Keep to one stretch of the data below, the lines from the one with "[Share on Tumblr] (1308, 1069)" up to and including the one with "Envíanos tu noticia (56, 249)", and return that stretch exactly.

-------- RECORDS TO USE --------

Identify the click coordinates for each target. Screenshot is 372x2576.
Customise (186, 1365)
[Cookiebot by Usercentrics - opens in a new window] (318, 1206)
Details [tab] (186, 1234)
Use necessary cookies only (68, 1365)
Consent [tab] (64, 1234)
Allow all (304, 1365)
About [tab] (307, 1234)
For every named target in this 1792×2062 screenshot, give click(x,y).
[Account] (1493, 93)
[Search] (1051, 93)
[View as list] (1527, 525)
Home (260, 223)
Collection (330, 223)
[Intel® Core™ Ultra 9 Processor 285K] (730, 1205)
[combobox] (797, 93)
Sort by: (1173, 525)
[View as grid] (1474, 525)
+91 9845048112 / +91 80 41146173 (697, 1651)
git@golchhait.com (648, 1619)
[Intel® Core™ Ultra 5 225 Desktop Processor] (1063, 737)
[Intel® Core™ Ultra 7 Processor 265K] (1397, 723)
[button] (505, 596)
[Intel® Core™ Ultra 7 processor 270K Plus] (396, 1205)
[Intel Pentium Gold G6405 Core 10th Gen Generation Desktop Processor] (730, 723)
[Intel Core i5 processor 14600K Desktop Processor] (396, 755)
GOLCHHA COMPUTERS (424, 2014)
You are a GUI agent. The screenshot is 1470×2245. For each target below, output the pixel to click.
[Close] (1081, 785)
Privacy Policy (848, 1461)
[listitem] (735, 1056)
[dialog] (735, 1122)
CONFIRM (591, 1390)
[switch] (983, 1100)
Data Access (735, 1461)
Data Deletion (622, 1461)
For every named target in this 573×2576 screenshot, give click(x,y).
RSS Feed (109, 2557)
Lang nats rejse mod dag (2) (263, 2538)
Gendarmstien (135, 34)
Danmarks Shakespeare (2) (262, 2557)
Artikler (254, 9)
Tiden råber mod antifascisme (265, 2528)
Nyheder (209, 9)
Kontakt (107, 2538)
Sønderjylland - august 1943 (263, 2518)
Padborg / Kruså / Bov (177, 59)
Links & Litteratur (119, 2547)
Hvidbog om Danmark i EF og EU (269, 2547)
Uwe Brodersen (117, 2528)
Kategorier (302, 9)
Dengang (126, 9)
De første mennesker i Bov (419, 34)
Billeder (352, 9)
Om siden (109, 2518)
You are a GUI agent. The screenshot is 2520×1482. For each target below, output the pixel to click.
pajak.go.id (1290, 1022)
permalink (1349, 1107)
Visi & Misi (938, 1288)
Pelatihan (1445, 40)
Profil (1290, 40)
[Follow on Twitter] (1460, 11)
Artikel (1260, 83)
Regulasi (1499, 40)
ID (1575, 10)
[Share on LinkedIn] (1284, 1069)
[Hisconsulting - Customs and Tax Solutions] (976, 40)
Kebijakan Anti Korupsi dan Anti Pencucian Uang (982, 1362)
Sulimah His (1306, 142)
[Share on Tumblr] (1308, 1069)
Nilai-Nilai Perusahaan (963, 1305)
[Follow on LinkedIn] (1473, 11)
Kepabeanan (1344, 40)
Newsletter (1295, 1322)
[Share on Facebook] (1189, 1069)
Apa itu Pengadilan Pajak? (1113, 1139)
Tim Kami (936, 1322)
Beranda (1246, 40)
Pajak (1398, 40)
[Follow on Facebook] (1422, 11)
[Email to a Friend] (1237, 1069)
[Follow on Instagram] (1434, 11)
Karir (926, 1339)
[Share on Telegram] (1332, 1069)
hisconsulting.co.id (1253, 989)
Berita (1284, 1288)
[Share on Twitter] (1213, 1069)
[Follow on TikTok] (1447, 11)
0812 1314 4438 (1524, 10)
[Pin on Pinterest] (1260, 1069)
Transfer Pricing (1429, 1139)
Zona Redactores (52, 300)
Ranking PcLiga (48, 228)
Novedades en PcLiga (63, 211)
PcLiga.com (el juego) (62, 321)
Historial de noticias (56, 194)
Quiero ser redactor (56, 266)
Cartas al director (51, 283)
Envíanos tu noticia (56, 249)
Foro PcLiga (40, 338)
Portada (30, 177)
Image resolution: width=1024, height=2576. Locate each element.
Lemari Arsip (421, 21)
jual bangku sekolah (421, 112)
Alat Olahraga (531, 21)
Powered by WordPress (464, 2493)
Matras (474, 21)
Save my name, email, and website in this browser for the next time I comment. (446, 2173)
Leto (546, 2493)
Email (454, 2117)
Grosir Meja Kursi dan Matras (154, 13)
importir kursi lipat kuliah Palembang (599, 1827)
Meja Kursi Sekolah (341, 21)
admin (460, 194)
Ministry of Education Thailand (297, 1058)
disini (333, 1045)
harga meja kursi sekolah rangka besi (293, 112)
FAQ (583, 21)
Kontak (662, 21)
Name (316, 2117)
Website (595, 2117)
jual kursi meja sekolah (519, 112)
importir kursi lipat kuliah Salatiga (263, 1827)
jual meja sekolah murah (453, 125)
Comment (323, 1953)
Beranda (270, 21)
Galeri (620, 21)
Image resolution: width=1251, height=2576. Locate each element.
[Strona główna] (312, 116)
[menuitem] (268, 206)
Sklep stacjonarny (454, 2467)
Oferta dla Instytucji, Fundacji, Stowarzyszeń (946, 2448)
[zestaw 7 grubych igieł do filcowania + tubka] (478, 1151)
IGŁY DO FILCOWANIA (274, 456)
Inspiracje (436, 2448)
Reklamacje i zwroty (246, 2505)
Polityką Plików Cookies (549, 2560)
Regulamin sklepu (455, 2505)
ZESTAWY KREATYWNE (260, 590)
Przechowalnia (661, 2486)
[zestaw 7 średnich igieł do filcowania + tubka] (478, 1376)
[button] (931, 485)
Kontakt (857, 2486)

--------

▶ _ANSWER FOR THE TASK_
[Share on Tumblr] (1308, 1069)
Nilai-Nilai Perusahaan (963, 1305)
[Follow on LinkedIn] (1473, 11)
Kepabeanan (1344, 40)
Newsletter (1295, 1322)
[Share on Facebook] (1189, 1069)
Apa itu Pengadilan Pajak? (1113, 1139)
Tim Kami (936, 1322)
Beranda (1246, 40)
Pajak (1398, 40)
[Follow on Facebook] (1422, 11)
[Email to a Friend] (1237, 1069)
[Follow on Instagram] (1434, 11)
Karir (926, 1339)
[Share on Telegram] (1332, 1069)
hisconsulting.co.id (1253, 989)
Berita (1284, 1288)
[Share on Twitter] (1213, 1069)
[Follow on TikTok] (1447, 11)
0812 1314 4438 (1524, 10)
[Pin on Pinterest] (1260, 1069)
Transfer Pricing (1429, 1139)
Zona Redactores (52, 300)
Ranking PcLiga (48, 228)
Novedades en PcLiga (63, 211)
PcLiga.com (el juego) (62, 321)
Historial de noticias (56, 194)
Quiero ser redactor (56, 266)
Cartas al director (51, 283)
Envíanos tu noticia (56, 249)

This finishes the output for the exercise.